*What this task involves*: The answer should consist of each line from the data below that includes "accomplish".

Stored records
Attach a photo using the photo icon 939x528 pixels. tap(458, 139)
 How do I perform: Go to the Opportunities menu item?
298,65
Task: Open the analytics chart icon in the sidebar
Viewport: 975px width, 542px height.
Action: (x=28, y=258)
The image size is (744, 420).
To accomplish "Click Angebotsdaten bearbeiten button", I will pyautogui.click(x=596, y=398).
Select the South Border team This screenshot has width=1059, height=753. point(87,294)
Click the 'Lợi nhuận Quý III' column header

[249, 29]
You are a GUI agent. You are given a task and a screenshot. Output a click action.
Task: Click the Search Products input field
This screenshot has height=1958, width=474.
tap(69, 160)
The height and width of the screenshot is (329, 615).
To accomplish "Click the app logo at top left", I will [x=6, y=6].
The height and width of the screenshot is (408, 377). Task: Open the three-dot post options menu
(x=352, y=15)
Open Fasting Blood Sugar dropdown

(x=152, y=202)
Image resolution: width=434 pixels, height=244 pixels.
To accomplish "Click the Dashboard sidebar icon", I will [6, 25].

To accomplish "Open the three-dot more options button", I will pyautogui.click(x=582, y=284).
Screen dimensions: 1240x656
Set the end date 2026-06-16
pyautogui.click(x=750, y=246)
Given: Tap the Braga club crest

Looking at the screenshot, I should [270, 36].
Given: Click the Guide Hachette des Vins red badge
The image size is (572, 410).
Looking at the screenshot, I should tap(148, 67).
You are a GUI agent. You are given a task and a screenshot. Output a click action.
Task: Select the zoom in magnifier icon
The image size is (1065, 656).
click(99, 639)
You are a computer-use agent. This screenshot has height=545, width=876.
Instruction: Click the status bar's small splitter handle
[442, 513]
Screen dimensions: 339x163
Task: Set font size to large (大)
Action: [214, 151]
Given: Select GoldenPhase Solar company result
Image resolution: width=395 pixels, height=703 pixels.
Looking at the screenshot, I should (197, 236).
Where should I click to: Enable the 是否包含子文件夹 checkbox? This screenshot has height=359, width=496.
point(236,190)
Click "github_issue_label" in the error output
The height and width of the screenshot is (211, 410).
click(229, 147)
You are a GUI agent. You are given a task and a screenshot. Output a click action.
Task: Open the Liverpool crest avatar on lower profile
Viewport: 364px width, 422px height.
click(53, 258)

*Your solution*:
To accomplish "Click Angebotsdaten bearbeiten button", I will pyautogui.click(x=596, y=398).
To accomplish "Click the app logo at top left", I will [x=6, y=6].
To accomplish "Click the Dashboard sidebar icon", I will [6, 25].
To accomplish "Open the three-dot more options button", I will pyautogui.click(x=582, y=284).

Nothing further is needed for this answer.